Muhammed lalu harus melakukan perjalanan panjang dan sukar melalui Ar-Raqqah dan Al-Hasakah, melalui beberapa titik pemeriksaan di mana ia harus menyembunyikan identitasnya sebagai orang Kurdi, hingga dia mencapai kota Qamishli.
Dari sana, ia mencoba menyeberangi perbatasan Irak sebanyak tiga kali, tetapi perbatasan itu ditutup. Ia berjalan kaki selama 11 jam melalui pegunungan dan lembah-lembah dari Qamishli ke bagian lain perbatasan. Dari situ, akhirnya ia mampu meninggalkan Suriah.
Tetap praktik
Setelah menetap di kamp pengungsi Darashakran, Muhammed berupaya keras untuk terus praktik sebagai dokter. Ia bekerja sebagai tukang cat selama dua minggu di kamp pengungsi tersebut, sebelum akhirnya bisa bergabung dengan MSF.
”Saya nyaris kehilangan harapan. Saya memikirkan pekerjaan mengecat selanjutnya, lalu tak sengaja berjumpa dengan staf MSF di kamp. Mereka memberi tahu ada lowongan pekerjaan di kamp Kawargosk dan saya bisa mencoba daftar. Sebelumnya saya sudah pernah mendengar tentang MSF dan ingin bekerja dengan mereka,” papar Muhammed.
Singkat cerita, Muhammed akhirnya bekerja menjadi salah satu staf MSF di kamp pengungsi Kawargosk. Bisa kembali bekerja sebagai dokter dan merawat banyak orang membuat Muhammed bahagia.
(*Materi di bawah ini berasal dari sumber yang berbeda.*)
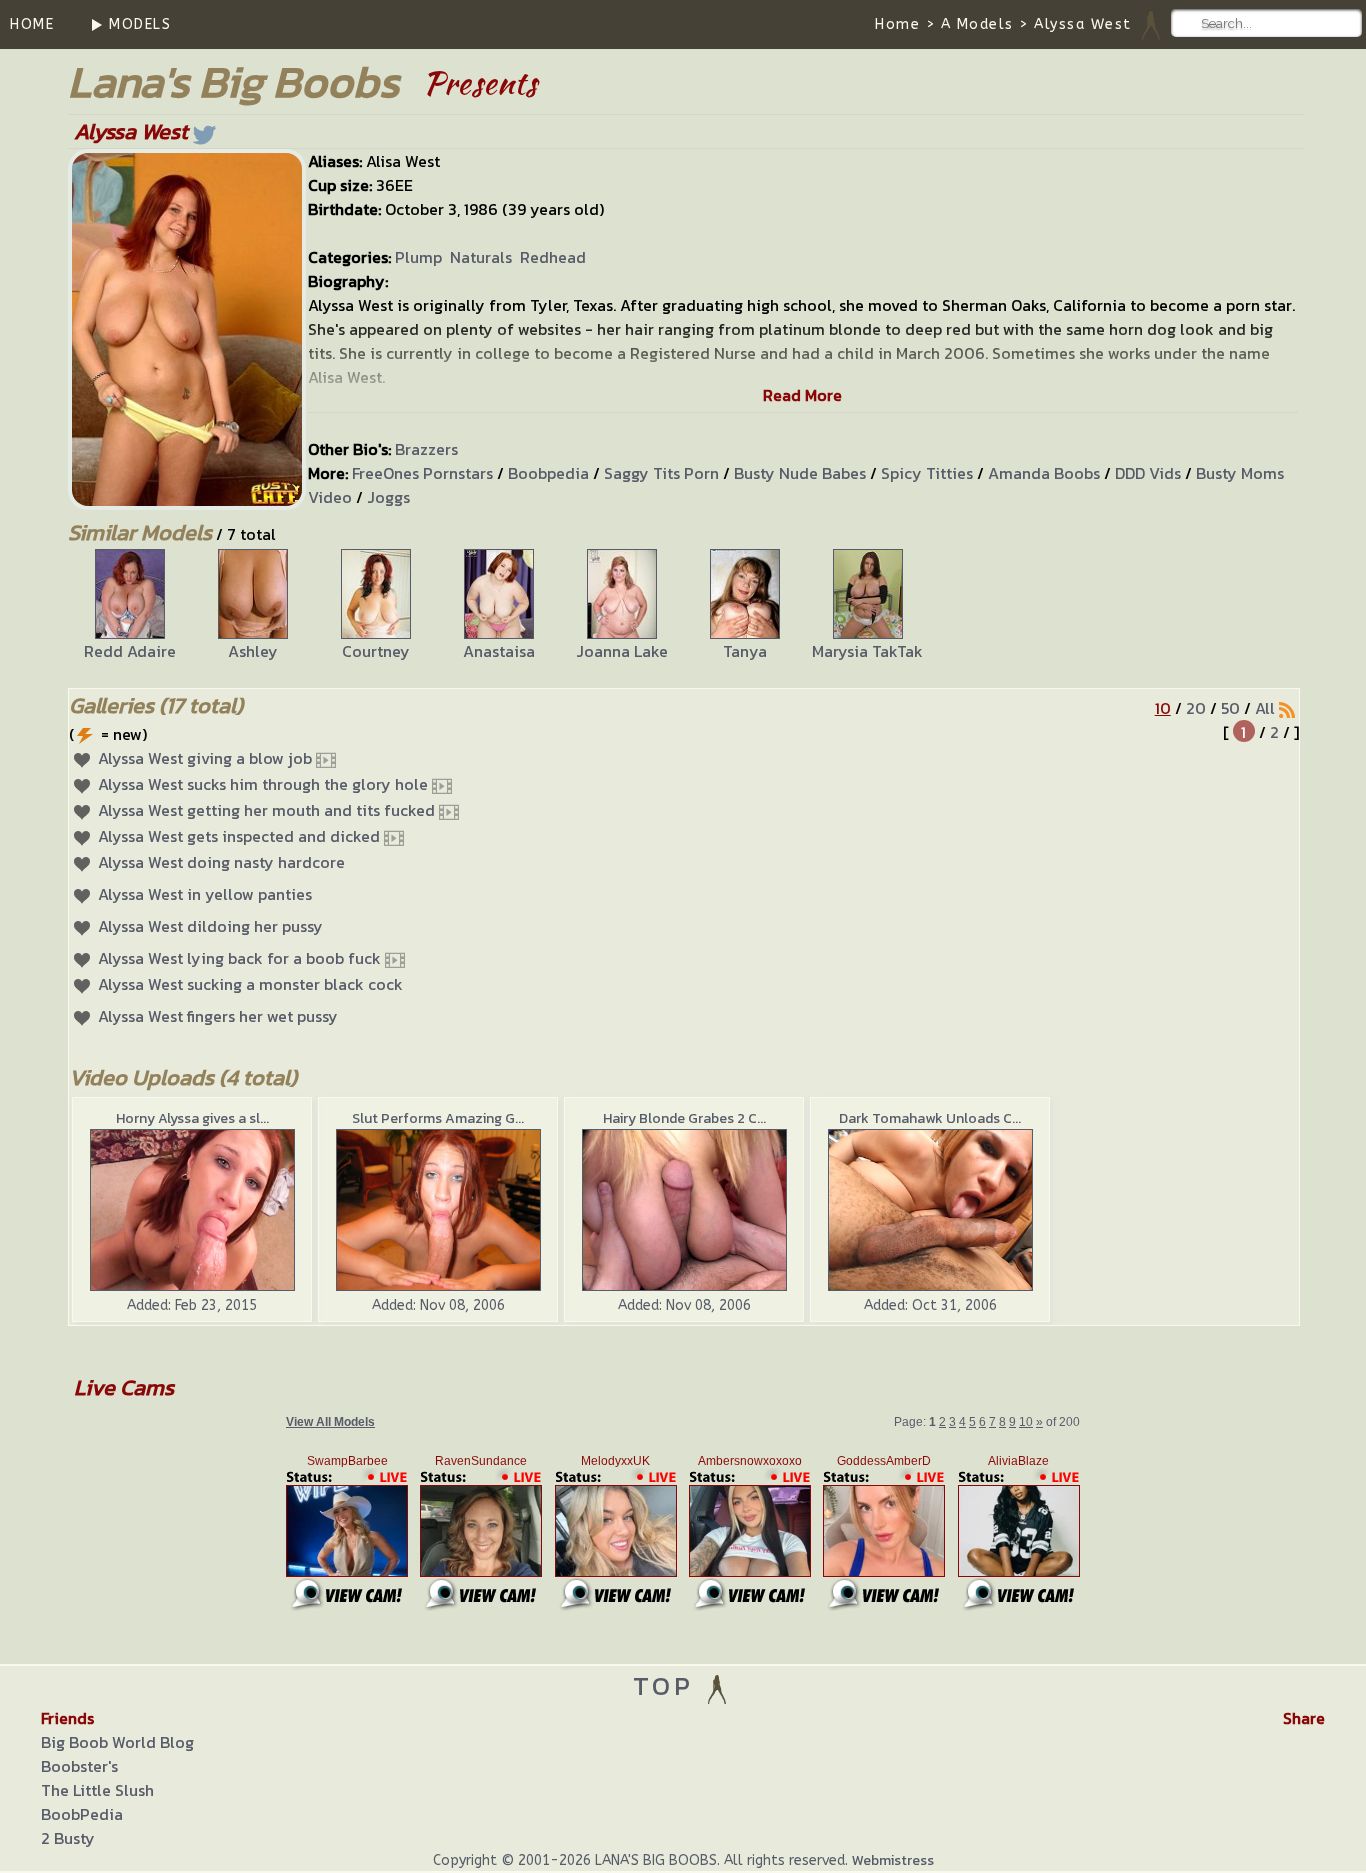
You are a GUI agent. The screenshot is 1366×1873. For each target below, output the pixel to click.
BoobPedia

”Saya sangat bahagia bisa bekerja di lapangan, dengan seluruh energi saya. Orang-orang di sini puas dengan layanan kami, terutama karena saya berbicara dengan bahasa dan dialek yang sama dengan mereka. Saya memahami penderitaan mereka dan cara berpikir mereka. Kadang-kadang, satu-satunya perawatan yang mereka perlukan hanyalah kata-kata, bukan obat,” kata Muhammed.
Muhammed hingga kini masih tinggal di kamp Darashakran, setiap hari dia pergi ke kamp Kawargosk yang berjarak 10 kilometer. Meski kini dia terus membantu sesama pengungsi, Muhammed selalu merasa bersalah karena meninggalkan Suriah.
”Sampai saat ini, saya masih merasa bersalah telah meninggalkan Suriah. Bekerja dengan MSF di sini memberikan kebahagiaan, namun kadang saya berpikir seharusnya saya melayani orang lain dengan lebih baik dan seharusnya saya tetap tinggal di sana meski saya bisa terbunuh. Saya berharap krisis ini bisa segera terselesaikan sesegera mungkin agar orang-orang bisa segera kembali ke rumah,” dia berharap.